A Palermo c’è ‘South Working’, associazione nata per attrarre i lavoratori agili al sud, sviluppando le condizioni necessarie per lavorare al meglio, come se si fosse in ufficio.

Anche Airbnb si è interessata al fenomeno che sintetizza così: “Dalla gita fuori porta alla vita fuori porta, mischiando vacanze e lavoro da remoto”. Nel mese di settembre 2020 ha commissionato un sondaggio su un campione di duemila dipendenti d’azienda basato anche sulle ricerche di prenotazione sul suo portale. Il risultato è che il 66% degli intervistati ha scelto lo Smart working lontano dalla propria residenza. Il 39% ha indicato la casa vista mare come destinazione ideale. 

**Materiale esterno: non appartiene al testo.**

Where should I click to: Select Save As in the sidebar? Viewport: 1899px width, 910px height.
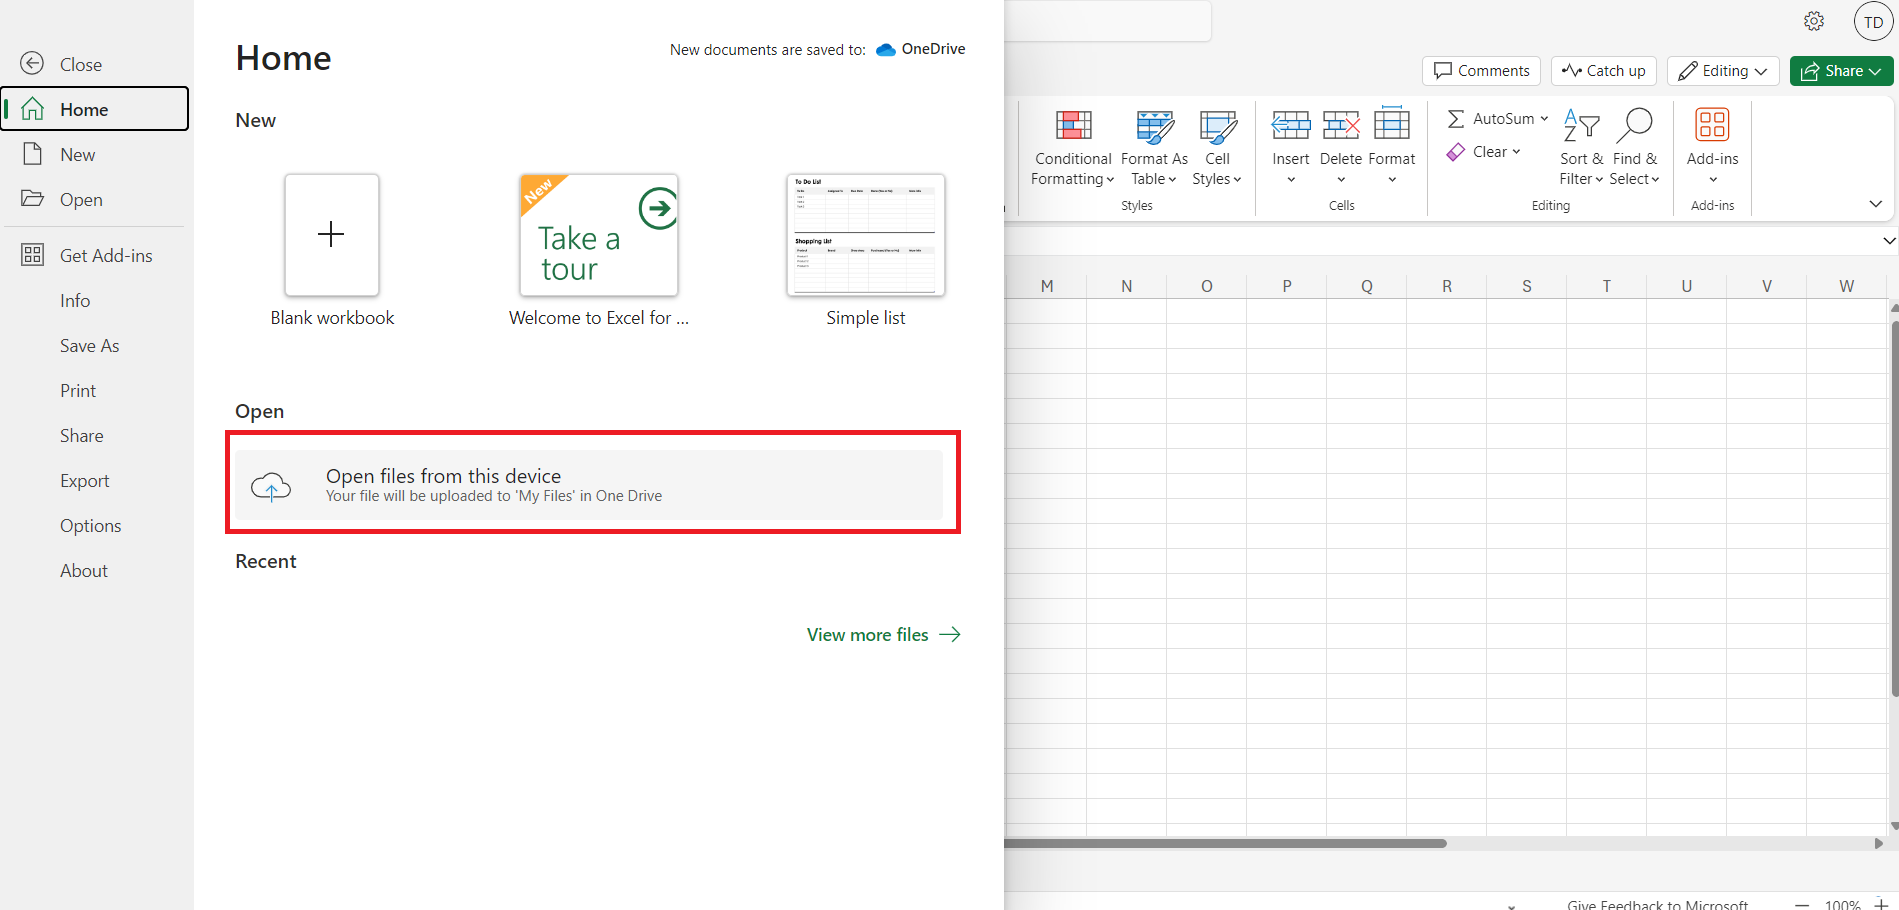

Le città di mare o di montagna potrebbero giocare un ruolo interessante in questo nuovo trend di emigranti digitali. E diventare hub per i lavoratori agili, cogliendo la tendenza come occasione per rivitalizzare il territorio, far da stimolo al mercato immobiliare e attirare nuovi abitanti, nuove energie.

A Genova, ad esempio, c’è già un certo incremento di compravendite o affitti delle seconde case: piemontesi e lombardi stanno alimentando il mercato andando alla ricerca di immobili da sfruttare non più soltanto per le vacanze, ma anche per trovare una base non troppo distante dalle metropoli in cui lavorare stabilmente o per alcuni periodi.

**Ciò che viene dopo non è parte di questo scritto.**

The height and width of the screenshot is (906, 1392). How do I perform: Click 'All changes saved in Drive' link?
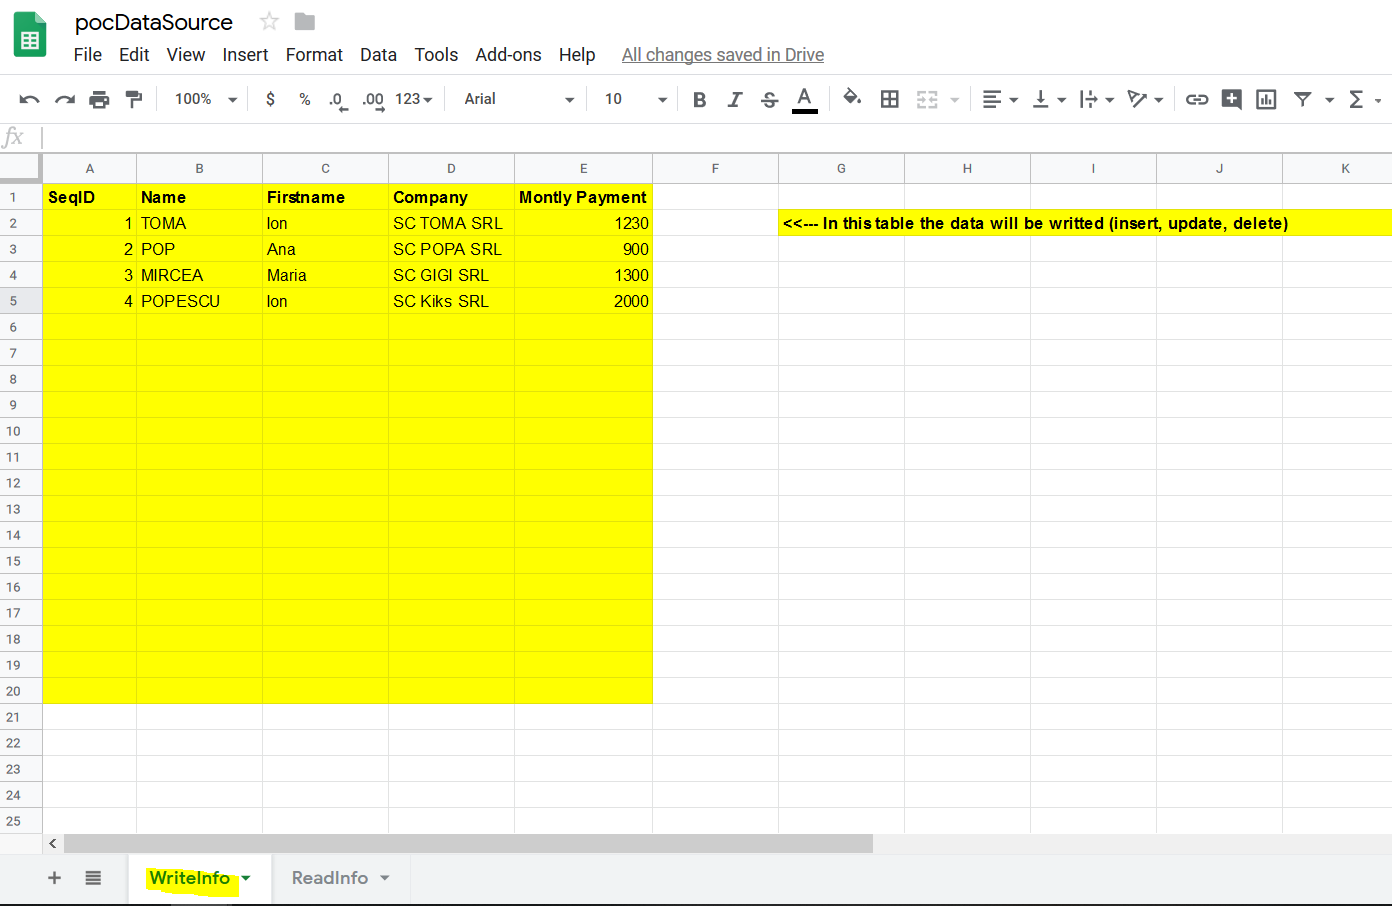[x=722, y=55]
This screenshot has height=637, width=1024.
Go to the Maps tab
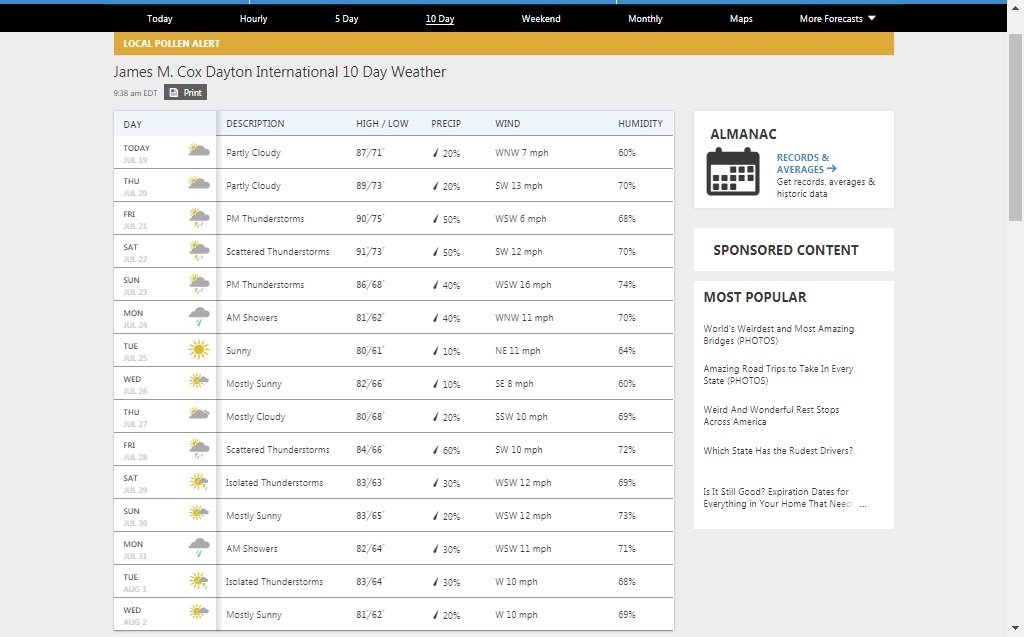pos(741,19)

Le città che vogliono intercettare questo cambiamento devono imparare a identificare le necessità e dotarsi di tutti gli strumenti necessari per agevolare il lavoro da casa: scrivanie in uffici condivisi come i coworking e un servizio wi-fi super affidabile (ci sono città in Europa che offrono una banda larga illimitata e veloce a 15 euro al mese) sono i primi, irrinunciabili, requisiti. Insieme con una buona e ricca offerta scolastica per bambini e adolescenti.

Altrettanto importante sarà la capacità di imparare a raccontarsi come città del buon vivere, a partire dalle bellezze naturali del proprio territorio, dalle possibilità di vita all’aria aperta e dall’offerta culturale. 

Comunicazione. Anche in questo caso.